Now fast forward to distance learning. Kids are with their teachers in a web conference for maximum, 90 minutes a week. (and our guidance has been don’t spend more than 10 or 15 minutes in each session live, and use that time to connect – not direct instruction) Our first student survey is littered with comments like “It’s hard to pay attention during a web conference.” I’m right there with them. My brain has melted at the end of every day for the past two weeks as I jump from Zoom to Meet to Slack to Chat, Messages, email and back again.
And so we necessarily sending messages. So far, mostly, via email. The problem therefore, is that everyone else is sending emails too. Your student’s inbox is littered with messages. Some from school, some from friends, some from colleges, some from some game they installed, some from their parents, etc etc etc.
Now think about the parents. You, a teacher or administrator, are trying to get an important message home about an important website their student should read. You send an email. What is in that parent’s inbox, besides your message?

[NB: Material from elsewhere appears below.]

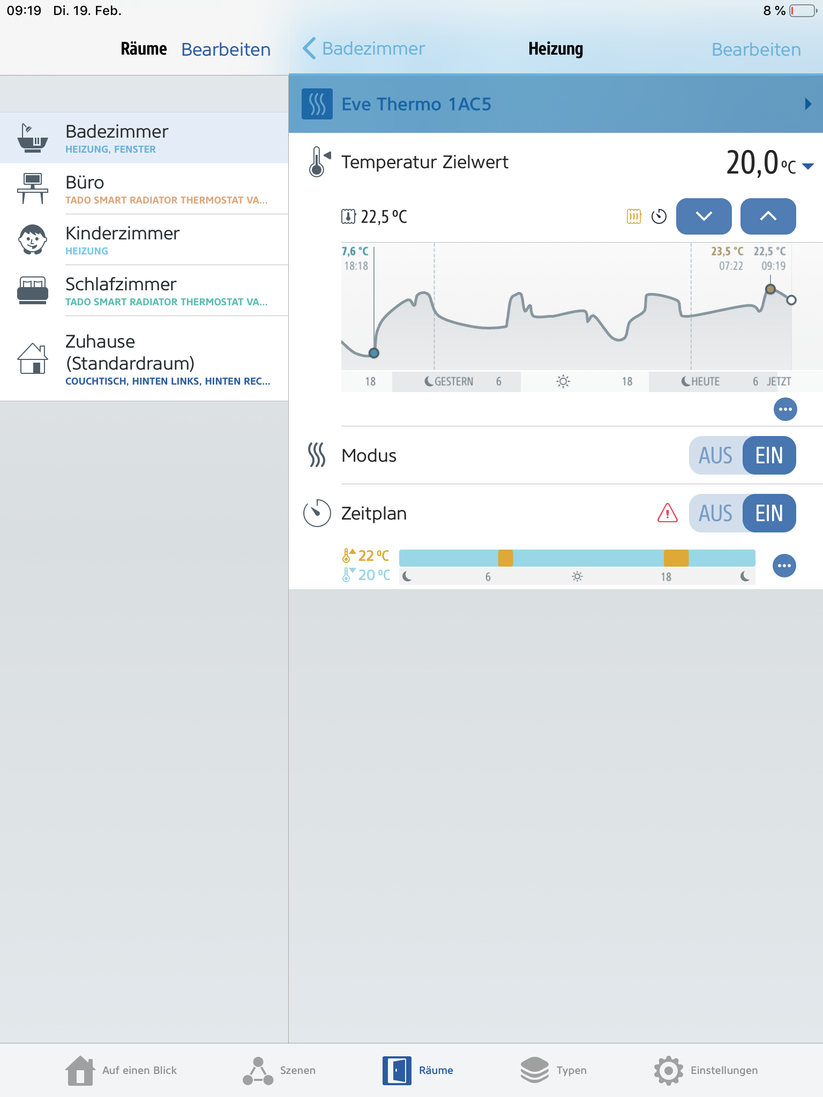Click the small clock schedule icon above graph
Image resolution: width=823 pixels, height=1097 pixels.
click(x=659, y=216)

Literally a bazillion other emails.
If you’ve been on the internet for the last five years, you’ve probably received a covid-related email from every entity you’ve ever interacted with. Not to mention the parent’s work emails, emails from friends and neighbors, notifications from Facebook, Nextdoor, shipping notifications from Amazon, whatever! And then your message about school, and it’s important, but will the student or parent see it? Will they act on it before tending to all of the other emails? See the problem?
We know from all of the guidance about screen time and phone addiction and the like that a necessary first step is to turn off all of the notifications. When I want to go on facebook, fine, but I don’t need their notifications and pop-ups coming at me to try and get me in there.
We (as teachers and administrators) need to apply the same thing to our school’s messaging:
Create a single place that students and parents can go for all of their school-related messages. When they think school, they can go there and be sure to find school-related messages.
While the school can’t control the time or place or environment in which those are read, the school can set an expectation that you check in to that virtual space every morning. Students can consistently find the information they want about school, when they want to.